*TASK DETAILS*.
Retype the records that come next, word for word.

(Stored data)
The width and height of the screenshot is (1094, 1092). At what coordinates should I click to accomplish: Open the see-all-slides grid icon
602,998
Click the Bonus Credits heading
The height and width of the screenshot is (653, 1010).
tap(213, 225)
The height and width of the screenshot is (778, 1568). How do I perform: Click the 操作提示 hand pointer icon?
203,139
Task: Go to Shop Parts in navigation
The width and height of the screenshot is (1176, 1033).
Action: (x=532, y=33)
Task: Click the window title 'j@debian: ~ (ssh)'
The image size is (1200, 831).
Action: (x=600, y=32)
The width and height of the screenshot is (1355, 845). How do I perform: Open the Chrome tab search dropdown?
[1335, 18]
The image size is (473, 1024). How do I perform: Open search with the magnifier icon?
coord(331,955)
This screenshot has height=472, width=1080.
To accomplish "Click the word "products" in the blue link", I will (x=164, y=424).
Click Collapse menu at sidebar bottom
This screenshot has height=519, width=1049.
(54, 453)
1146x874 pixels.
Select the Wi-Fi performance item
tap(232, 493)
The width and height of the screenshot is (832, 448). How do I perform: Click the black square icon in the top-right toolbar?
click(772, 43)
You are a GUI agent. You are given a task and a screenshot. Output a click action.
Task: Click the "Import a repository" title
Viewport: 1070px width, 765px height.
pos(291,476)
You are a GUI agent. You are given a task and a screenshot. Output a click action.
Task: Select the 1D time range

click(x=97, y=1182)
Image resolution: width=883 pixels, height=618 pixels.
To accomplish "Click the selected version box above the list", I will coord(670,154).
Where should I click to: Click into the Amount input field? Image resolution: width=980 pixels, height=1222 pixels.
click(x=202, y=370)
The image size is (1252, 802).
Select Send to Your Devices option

*ANSWER SPACE*.
The width and height of the screenshot is (1094, 1092). At what coordinates should I click to accomplish: Open the see-all-slides grid icon
602,998
Click the Bonus Credits heading
The height and width of the screenshot is (653, 1010).
tap(213, 225)
The height and width of the screenshot is (778, 1568). How do I perform: Click the 操作提示 hand pointer icon?
203,139
Task: Go to Shop Parts in navigation
The width and height of the screenshot is (1176, 1033).
Action: (x=532, y=33)
Task: Click the window title 'j@debian: ~ (ssh)'
The image size is (1200, 831).
Action: (x=600, y=32)
The width and height of the screenshot is (1355, 845). How do I perform: Open the Chrome tab search dropdown?
[1335, 18]
The image size is (473, 1024). How do I perform: Open search with the magnifier icon?
coord(331,955)
This screenshot has height=472, width=1080.
To accomplish "Click the word "products" in the blue link", I will (x=164, y=424).
Click Collapse menu at sidebar bottom
This screenshot has height=519, width=1049.
(54, 453)
1146x874 pixels.
Select the Wi-Fi performance item
tap(232, 493)
The width and height of the screenshot is (832, 448). How do I perform: Click the black square icon in the top-right toolbar?
click(772, 43)
You are a GUI agent. You are given a task and a screenshot. Output a click action.
Task: Click the "Import a repository" title
Viewport: 1070px width, 765px height.
pos(291,476)
You are a GUI agent. You are given a task and a screenshot. Output a click action.
Task: Select the 1D time range

click(x=97, y=1182)
Image resolution: width=883 pixels, height=618 pixels.
To accomplish "Click the selected version box above the list", I will coord(670,154).
Where should I click to: Click into the Amount input field? Image resolution: width=980 pixels, height=1222 pixels.
click(x=202, y=370)
The image size is (1252, 802).
Select Send to Your Devices option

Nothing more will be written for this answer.